Medical Interventions (MI)
Students investigate a variety of interventions involved in the prevention, diagnosis and treatment of disease as they follow the lives of a fictitious family. The course is a “how-to” manual for maintaining overall health and homeostasis in the body as students explore how to prevent and fight infection; how to screen and evaluate the code in human DNA; how to prevent, diagnose and treat cancer; and how to prevail when the organs of the body begin to fail. These scenarios expose students to the wide range of interventions related to immunology, surgery, genetics, pharmacology, medical devices and diagnostics. Each family case scenario introduces multiple types of interventions and reinforces concepts learned in the previous two courses, as well as presenting new content. Interventions may range from simple diagnostic tests to treatment of complex diseases and disorders. These interventions are showcased across generations of a family and provide a look at the past, present and future of the biomedical sciences. Lifestyle choices and preventive measures are emphasized throughout the course as are the important roles scientific thinking and engineering design play in the development of interventions of the future.
Biomedical Interventions (BI)
In this capstone course, students apply their knowledge and skills to answer questions or solve problems related to the biomedical sciences. Students design innovative solutions for the health challenges of the 21st century as they work through progressively challenging open-ended problems, addressing topics such as clinical medicine, physiology, biomedical engineering and public health. They have the opportunity to work on an independent project and may work with a mentor or advisor from a university, hospital, physician’s office, or industry. Throughout the course, students are expected to present their work to an adult audience that may include representatives from the local business and healthcare community.
Gateway To Technology
Design & Modeling (DM)
Students are introduced to and use the design process to solve problems and understand the influence that creative and innovative design has on our lives.

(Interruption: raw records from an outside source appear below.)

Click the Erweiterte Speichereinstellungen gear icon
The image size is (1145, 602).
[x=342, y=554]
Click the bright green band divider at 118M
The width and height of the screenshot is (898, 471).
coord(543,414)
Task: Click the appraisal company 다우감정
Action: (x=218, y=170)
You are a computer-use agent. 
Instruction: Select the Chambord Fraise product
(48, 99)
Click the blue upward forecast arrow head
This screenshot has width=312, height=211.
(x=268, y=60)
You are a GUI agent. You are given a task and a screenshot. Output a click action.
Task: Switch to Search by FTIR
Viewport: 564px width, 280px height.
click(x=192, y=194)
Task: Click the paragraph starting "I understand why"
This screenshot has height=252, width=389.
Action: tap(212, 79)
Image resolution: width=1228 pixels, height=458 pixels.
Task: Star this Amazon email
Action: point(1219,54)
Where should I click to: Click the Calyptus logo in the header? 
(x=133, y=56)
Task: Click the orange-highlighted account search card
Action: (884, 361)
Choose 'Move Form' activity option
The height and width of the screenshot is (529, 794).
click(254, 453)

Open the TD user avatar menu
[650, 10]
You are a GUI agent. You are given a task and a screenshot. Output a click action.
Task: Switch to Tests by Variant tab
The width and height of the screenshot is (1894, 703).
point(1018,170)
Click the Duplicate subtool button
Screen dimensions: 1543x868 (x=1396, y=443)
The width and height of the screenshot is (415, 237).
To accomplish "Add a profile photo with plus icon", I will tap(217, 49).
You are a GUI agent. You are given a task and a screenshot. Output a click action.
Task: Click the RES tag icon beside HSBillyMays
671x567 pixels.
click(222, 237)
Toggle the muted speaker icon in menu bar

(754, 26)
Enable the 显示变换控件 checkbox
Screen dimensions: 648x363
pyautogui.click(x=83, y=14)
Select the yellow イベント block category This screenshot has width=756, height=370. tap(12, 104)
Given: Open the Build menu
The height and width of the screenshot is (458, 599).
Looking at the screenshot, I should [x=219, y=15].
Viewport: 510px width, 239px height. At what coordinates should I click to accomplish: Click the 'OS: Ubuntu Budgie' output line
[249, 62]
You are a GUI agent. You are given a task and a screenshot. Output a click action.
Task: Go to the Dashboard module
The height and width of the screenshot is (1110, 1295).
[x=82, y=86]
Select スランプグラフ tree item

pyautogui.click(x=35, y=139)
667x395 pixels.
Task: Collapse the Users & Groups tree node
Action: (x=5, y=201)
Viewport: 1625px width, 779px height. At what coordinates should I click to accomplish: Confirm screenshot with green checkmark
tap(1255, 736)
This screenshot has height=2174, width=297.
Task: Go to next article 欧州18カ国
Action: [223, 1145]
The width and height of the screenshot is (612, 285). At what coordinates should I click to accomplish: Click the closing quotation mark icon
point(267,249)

Automation & Robotics (AR)
Students use a robust robotics platform to design, build and program a solution to solve an existing problem.
Energy & the Environment (EE)
Students investigate the impact of energy on our lives and the environment and design and model alternative energy sources.
Flight and Space (FS)
Students explore the science behind aeronautics and use their knowledge to design, build and test an airfoil.
Green Architecture (GA)
Students use a 3D architectural software program to create an environmentally friendly home using shipping containers.
Magic of Electrons (ME)
Through hands-on projects, students explore the science of electricity, behavior and parts of atoms and sensing devices.
Science of Technology (ST)
Students apply the concepts in physics, chemistry and nanotechnology to STEM activities and projects.